SEC Chair Mary Jo White made decision to leave before election
November 16, 2016 by Nick Thornton
Outgoing Securities and Exchange Commission Chair Mary Jo White made her decision to leave the agency before the Presidential election, according to testimony she gave in a final appearance before the House Financial Services Committee.
Chair White announced she was stepping down this week, effective at the end of President Obama’s term. Her term was not scheduled to officially expire until 2019.
White received wide praise from lawmakers during the nearly three-hour hearing, which addressed ongoing regulatory initiatives at the Commission ranging from oversight of the fixed income markets, the regulation of so-called robo advisors, small business’ access to capital markets, simplification of corporate disclosures to the SEC, and a proposed rule that would allow mutual fund providers to distribute documents electronically.
Rep. Brad Sherman, D-CA, urged Chair White to stay beyond her intended departure date, until her successor could be confirmed.
“The tradition is for the SEC Chair to resign when the new President takes over, but that tradition was developed at a time when we had a more efficient Senate and Congress that could quickly confirm your successor,” said Sherman.
White’s departure will also create a vacancy on the 10-member Financial Stability Oversight Council, the regulatory body created by the Dodd-Frank Act of 2010 that designates systemically important financial institutions. FSOC “should not have an empty seat,” said Sherman.
SEC fiduciary rule still a distant proposition
Rep. Ann Wagner, R- MO, a member of the Financial Services Committee who first sponsored legislation to block the Department of Labor’s fiduciary rule in 2013, pressed White for her perspective on the rule’s potential negative impact on retail investors.
Wagner cited recent announcements from Merrill Lynch and other advice providers that will limit investors’ options in IRAs.
“We’re all concerned about anything that results in depriving retail investors of reasonably priced reliable advice,” said White. “Markets do adjust to rules in ways that sometimes have effects that are not desirable.”
The Dodd-Frank Act authorized the SEC to explore the need to promulgate its own uniform fiduciary standard.

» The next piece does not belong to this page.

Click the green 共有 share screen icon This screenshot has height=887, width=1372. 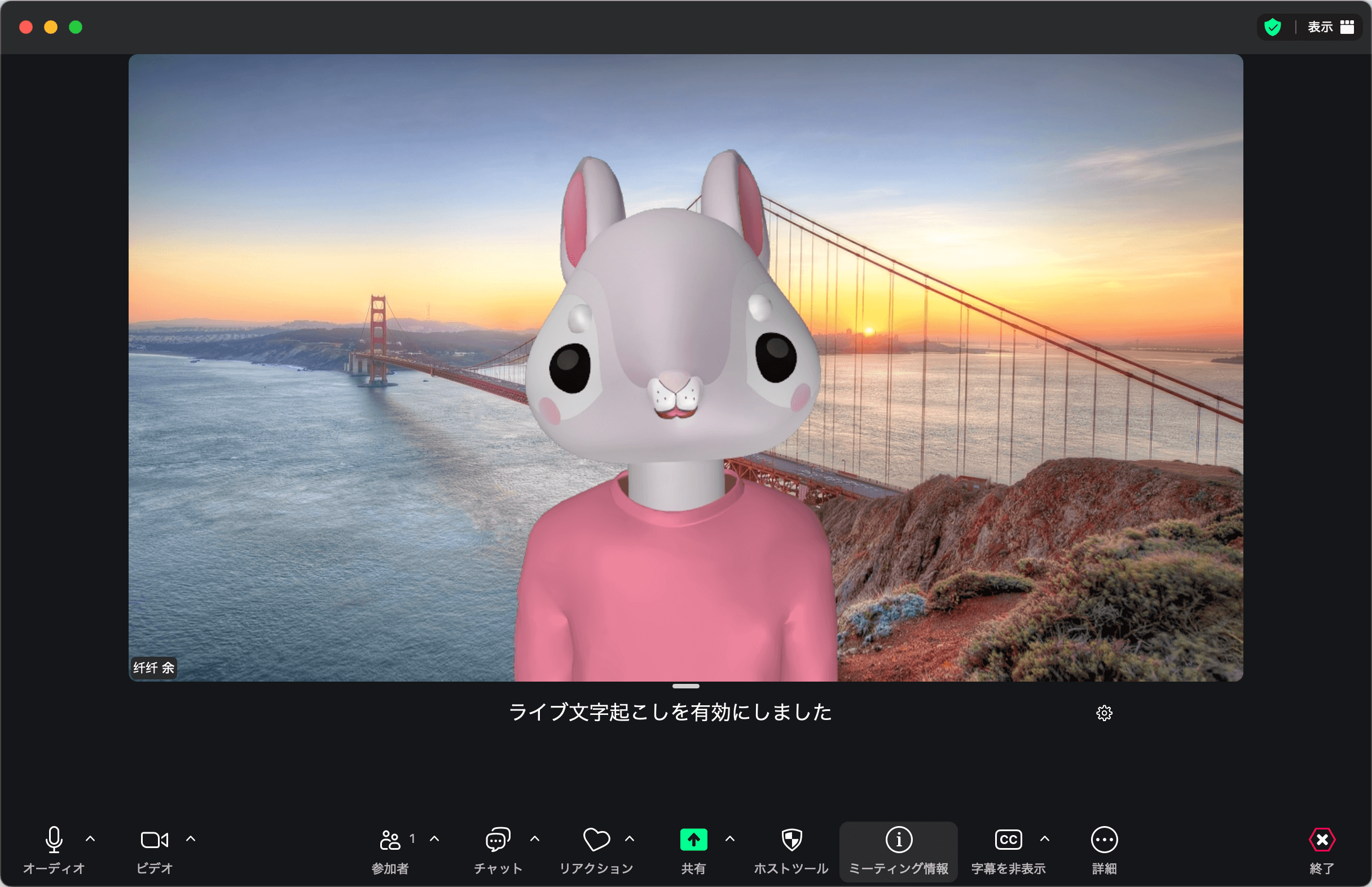[x=693, y=840]

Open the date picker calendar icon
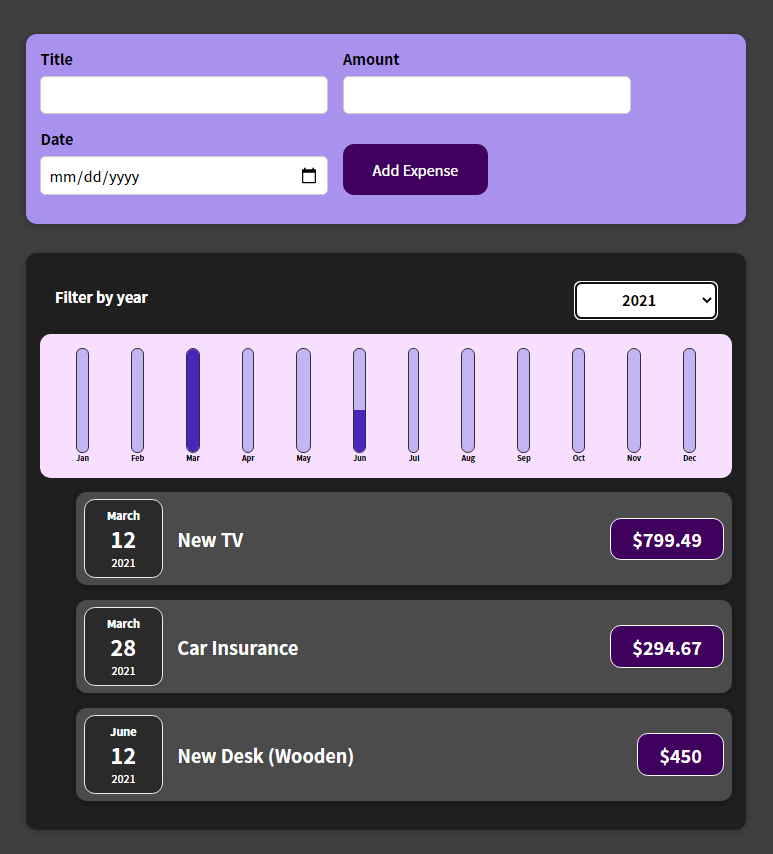pyautogui.click(x=310, y=175)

While White has publically supported such a rule, the five-member Commission under her tenure has been politically divided on its merits.
To date, SEC staff have only provided a detailed outline of how the SEC would approach its own rulemaking, which White said “is a very difficult thing to do well.”
“Our job is to coordinate as best we can (with the DOL rule) and provide relief if we have the authority to and if it makes sense to minimize impacts,” said White.
But that coordination with DOL’s rule will not advance anytime soon.
“I don’t think there is consensus to move this forward in the current commission,” said White. “This is a really hard, complex rule making. I think it is something important to do, but I am one vote. We are a commission of three,” she added, referring to two commissioner vacancies being held up in Congress.
The search for a new SEC chair
Chair White was appointed by President Obama and quickly confirmed by Congress in April of 2013.
During her tenure, the Commission brought more than 2,850 enforcement actions, more than any other three-year period in SEC’s history, and charged over 3,300 companies and 2,700 individuals, resulting in about $13.4 billion in monetary sanctions.
White was the first woman to be appointed the U.S. States Attorney for the Southern District of New York, and oversaw the prosecution of John Gotti and the terrorists responsible for the 1993 World Trade Center Bombing.
More recently, she litigated in private practice before her appointment to the SEC.
In one 2007 high profile case, she successfully defended a New York Times journalist against a defamation suit brought by President-elect Donald Trump, as was noted in Chair White’s final hearing by ranking member Maxine Waters, D-CA.
Chair White’s nominated replacement could be revealed in a matter of weeks, as the Trump transition team is fast at work parsing Cabinet nominations.
Paul Atkins, CEO of Patomak Global Partners, a compliance consultancy to the financial services industry, has been tapped to head the new administration’s search to replace White.
Atkins served as an SEC Commissioner from 2002 to 2008. In testimony before a 2015 House Financial Services Committee on Dodd-Frank, Atkins expressed concerns over the DOL fiduciary rule’s impact on small investors.
Of the rule, which was still being proposed, he said, “very few brokers will be able to receive commissions” under the fiduciary rule’s Best Interest Contract Exemption.
“This would be a tragic outcome for millions of small savers,” said Atkins.